Scrivere il libro è stata un’esigenza. Nasce dalla mia storia. Lavoravo all’estero. Giovane donna di scienza, ed un titolare che non mi dava credibilità. Ho subìto l’inferno. Allora parliamone, mi sono detta. Abbattiamo i tabù. Molestie ricevute? Ce ne sono state. All’estero si parla di sexual harrassment, ma se vai a denunciare succede che, da vittima, diventi tu il problema. Nella maggior parte dei casi si risolve tutto con l’archiviazione. Io ho parlato. Ho denunciato. Ero immigrata, donna, per questo poco attendibile. Ero davanti ad un vicolo cieco, ma non ho mollato. Con fatica sono rimasta e l’ho fatto perché ho creduto nella mia proprietà intellettuale”. Non ha raccomandazioni alle spalle, si è fatta da sola e di persone prevenute ne ha incontrate fin troppe. “È facile pensare che sia scesa a compromessi per raggiungere certi obiettivi. Ho imparato a ringhiare, ma anche a mantenere un atteggiamento neutrale. Ho delle responsabilità. La missione è come se fosse un amplificatore e avere una discussione su certe tematiche è molto rischioso per la tenuta dell’equipaggio. I titoli che ho? Per qualcuno, ottenuti in modo illegittimo. La verità è che nonostante non sia al pari di Einstein, ce l’ho fatta perché l’ho fortemente voluto. Alle bambine che si immaginano nello spazio dico sì, di sognare, ma di imparare ad alzare la voce. A farsi ascoltare. Solo così si sopravvive, sulla Terra e su Marte».

Bene le donne nello spazio, a patto che la faccenda non venga strumentalizzata. E l’inclusione, secondo l’ingegnere, è la vera assente.

Ilaria Cinelli (Tommaso Gasperini/Fotocronache Germogli)

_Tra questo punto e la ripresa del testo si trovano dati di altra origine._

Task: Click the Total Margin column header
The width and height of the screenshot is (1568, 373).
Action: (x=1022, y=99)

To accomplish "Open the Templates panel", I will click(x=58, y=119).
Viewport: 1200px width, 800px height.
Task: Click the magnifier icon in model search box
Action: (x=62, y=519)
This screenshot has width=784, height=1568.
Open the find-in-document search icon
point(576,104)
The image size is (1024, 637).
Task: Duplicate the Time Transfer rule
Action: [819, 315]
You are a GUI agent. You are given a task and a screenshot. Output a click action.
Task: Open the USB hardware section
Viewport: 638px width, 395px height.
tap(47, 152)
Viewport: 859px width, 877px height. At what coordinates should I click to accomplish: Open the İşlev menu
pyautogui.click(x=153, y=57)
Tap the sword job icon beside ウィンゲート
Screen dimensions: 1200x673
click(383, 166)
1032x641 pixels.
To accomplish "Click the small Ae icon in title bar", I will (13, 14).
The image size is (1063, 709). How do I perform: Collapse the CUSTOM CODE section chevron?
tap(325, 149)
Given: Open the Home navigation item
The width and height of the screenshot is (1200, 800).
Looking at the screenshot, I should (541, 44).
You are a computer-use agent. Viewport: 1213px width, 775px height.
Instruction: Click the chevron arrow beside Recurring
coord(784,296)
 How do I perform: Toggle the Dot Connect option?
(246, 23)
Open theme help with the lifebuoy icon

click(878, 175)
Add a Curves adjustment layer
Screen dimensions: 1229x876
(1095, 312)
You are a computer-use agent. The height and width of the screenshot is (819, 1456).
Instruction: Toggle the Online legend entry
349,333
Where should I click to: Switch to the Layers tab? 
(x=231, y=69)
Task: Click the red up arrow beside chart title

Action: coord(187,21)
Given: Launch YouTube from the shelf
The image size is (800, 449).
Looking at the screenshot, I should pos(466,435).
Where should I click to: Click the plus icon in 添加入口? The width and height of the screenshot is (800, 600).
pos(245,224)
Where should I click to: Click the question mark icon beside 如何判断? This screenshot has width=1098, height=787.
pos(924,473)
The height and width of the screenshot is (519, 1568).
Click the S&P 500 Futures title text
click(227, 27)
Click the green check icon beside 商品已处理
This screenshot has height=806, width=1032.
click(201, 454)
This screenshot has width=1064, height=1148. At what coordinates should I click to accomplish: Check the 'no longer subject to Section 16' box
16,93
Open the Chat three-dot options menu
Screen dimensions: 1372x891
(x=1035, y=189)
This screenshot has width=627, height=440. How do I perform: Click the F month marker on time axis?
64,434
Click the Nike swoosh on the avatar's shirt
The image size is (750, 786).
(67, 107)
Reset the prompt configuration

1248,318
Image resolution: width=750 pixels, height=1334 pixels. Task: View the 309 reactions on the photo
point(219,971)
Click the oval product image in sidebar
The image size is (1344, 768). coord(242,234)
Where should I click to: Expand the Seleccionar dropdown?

“Non serve inserire la professionista in certi contesti solo di facciata. Va sfruttato il suo valore, il simbolo che può rappresentare. Noi donne non siamo bandiere. Non basta assumerne di più all’interno di un’azienda se poi non c’è inclusione. Nelle prossime settimane terrò due seminari per un’azienda internazionale su come gestire la gender equality. Devono ottimizzare le loro policy interne di inclusione della donna e non sanno da che parte cominciare. È un paradosso. Il sistema messo in piedi per offrirti delle tutele c’è sulla carta, ma non nei fatti”. Una parte del libro sarà dedicata alla donna come leader, “ce ne sono troppe in Italia che non ricoprono il ruolo che gli spetterebbe. Portando evidenze scientifiche – conclude Ilaria Cinelli – voglio dire che la donna non è solo parrucchiera, cassiera, estetista. Può essere pilota, membro dell’esercito, del corpo astronautico. È una visione questa, che va incentivata”.

Dalla teoria alla pratica. La giovane toscana – fra le poche donne senza un background militare con l’incarico di addestrare equipaggi di missioni aerospaziali – sta studiando per diventare pilota. “In tutta la scuola, ho conosciuto solo 3 ragazze. Non sarebbe male ambire ad un 2022 dove proporre ad una donna di seguire una lezione di volo risultasse popolare, normale”. E intanto, con la testa tra le nuvole ed i piedi ben ancorati a terra, l’ingegnere punta al prossimo obiettivo: il pilotaggio acrobatico. Missione che neppure stavolta fallirà.